Since we're now talking about macros that take strings as input, let's see what happens if Arc syntax is based on strings instead of lists.

  > (let total 0 (each x (list 1 2 3) (++ total x)) total)

  > "let total 0 \"each x \\\"list 1 2 3\\\" \\\"++ total x\\\"\" total"
If we use balanced ( ) to delimit strings, we're back where we started, at least as long as we don't look behind the curtain.

  > (let total 0 (each x (list 1 2 3) (++ total x)) total)
If you want working code for a language like this, look no further than Penknife. :)


"It also wasn't clear what the escape sequence is in the third example."

Are you talking about this one?

  (re /\>*/)
The original code would be broken in my approach because it uses ) in the middle of the regex, so the macro's input would stop at "/\". This fix addresses the issue by using a hypothetical escape sequence \> to match a right parenthesis, rather than using the standard escape sequence \).

If you're talking about my Penknife code sample, the "qq." part is quasiquote, and the \, part is unquote. Quasiquotation is relatively complicated here due to the fact that it generates soup, which is like a string with little pieces floating in it. :-p Penknife has no s-expressions, so it was either this foundational kludge or the hard-to-read use of manual AST constructors.

It's hard to count these examples with a whole number. XD Let me know if you were talking about my Blade code sample (the third code block in the post) or my Jisp code sample (third if you count the two example regex fixes separately).


1 point by akkartik 3495 days ago | link

Super useful, thanks. Yes, you correctly picked the code I was referring to :)

That issue with backslashes you're referring to, I've heard it called leaning toothpick syndrome.


2 points by rocketnia 3495 days ago | link

"Yes, you correctly picked the code I was referring to :) "

Which of my guesses was correct? :-p


"That issue with backslashes you're referring to, I've heard it called leaning toothpick syndrome."

Nice, I hadn't heard of that!

It might be worth pointing out that the LTS appearing in my examples is more pronounced than it needs to be. The usual escape sequence \\ for backslashes creates ridiculous results like \\\\\\\". If we use \- to escape \ we get the more reasonable \--" instead, and then we can see the nonuniform nesting problem without that other distraction:

  > eval( "eval( \"1 + 2\" )" )
  > eval( "eval( \"eval( \-"eval( \--"1 + 2\--" )\-" )\" )" )
Here's another time I talked about this:


2 points by dido 3496 days ago | link

I ran into a similar issue with regex syntax when attempting to incorporate it into Arcueid's reader. There seems to be no easy way to parse a regular expression using Perl-like /.../ syntax, not if you also want symbols that use /'s for other things, e.g. the division function.
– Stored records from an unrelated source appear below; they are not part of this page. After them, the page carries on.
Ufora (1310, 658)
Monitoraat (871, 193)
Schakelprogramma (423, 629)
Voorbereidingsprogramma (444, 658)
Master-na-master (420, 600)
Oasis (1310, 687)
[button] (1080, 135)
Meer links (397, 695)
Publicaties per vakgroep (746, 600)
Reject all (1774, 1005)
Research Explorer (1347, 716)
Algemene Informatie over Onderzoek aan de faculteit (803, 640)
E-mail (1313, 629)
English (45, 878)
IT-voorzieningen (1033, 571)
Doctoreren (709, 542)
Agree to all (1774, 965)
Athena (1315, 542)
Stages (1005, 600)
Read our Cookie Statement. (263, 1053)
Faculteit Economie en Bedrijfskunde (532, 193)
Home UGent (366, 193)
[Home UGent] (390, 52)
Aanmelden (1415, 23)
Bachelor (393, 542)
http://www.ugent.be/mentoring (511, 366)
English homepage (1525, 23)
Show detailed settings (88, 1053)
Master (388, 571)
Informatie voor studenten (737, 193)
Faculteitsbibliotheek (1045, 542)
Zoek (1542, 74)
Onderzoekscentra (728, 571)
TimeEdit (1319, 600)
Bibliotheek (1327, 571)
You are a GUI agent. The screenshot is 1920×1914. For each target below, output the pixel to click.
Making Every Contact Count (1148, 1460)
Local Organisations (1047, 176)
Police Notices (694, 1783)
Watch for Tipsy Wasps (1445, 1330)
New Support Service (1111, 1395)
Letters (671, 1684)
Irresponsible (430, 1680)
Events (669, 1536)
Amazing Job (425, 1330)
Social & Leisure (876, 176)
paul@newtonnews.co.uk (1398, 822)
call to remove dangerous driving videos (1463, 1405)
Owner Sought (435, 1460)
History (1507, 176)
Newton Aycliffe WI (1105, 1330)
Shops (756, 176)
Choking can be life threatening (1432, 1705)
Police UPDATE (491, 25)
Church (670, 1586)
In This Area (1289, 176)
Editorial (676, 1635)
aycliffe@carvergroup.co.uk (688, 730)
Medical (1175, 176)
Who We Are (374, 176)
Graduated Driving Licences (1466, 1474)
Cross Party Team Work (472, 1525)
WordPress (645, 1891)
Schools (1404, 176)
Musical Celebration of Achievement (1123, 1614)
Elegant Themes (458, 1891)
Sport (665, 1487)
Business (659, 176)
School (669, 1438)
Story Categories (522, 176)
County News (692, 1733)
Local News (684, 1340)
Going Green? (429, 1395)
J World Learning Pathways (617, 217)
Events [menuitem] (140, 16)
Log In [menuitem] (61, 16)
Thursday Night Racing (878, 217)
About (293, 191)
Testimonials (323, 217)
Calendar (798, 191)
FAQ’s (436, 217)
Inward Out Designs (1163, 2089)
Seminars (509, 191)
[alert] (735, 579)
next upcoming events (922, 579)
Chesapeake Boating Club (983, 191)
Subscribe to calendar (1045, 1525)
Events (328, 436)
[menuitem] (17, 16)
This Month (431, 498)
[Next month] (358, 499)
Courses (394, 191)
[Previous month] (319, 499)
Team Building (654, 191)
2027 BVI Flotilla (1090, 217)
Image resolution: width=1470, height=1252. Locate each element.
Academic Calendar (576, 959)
Arcueid thus uses for now, r/.../ for regular expressions, and that syntax could be more easily distinguished from other legitimate uses of symbols with a minimum of fuss.


1 point by akkartik 3495 days ago | link

Wart's tokenizer already knows about backslashes inside strings, so "\"" becomes one token. It seems plausible to try tokenizing in a backslash-aware way everywhere and not just inside strings. Other than that you would have to treat slashes as a delimiter like double-quotes.

It might be an ugly design, but I think it would work, and it would be worth trying out.


3 points by akkartik 3498 days ago | link

Kind of a unique solution for arc, in my experience:


3 points by dido 3498 days ago | link

Interesting, although I don't know if it can be done with efficiency in the worst case. Backtracking regexes can take in their worst-case exponential time for matching, as illustrated in the regex in my original post.


2 points by Pauan 3498 days ago | link

I've used that library, and I think it's really awesome. It feels very Arc-like while still supporting regexp stuff.


1 point by dido 3498 days ago | link

I've not yet come across a Lisp dialect that incorporates regexes the way Perl and Ruby do, so I wonder what's a clean way of using them that respects the idioms of Arc. Then there's the matter of taint mode... How would a taint mode in Arc be like?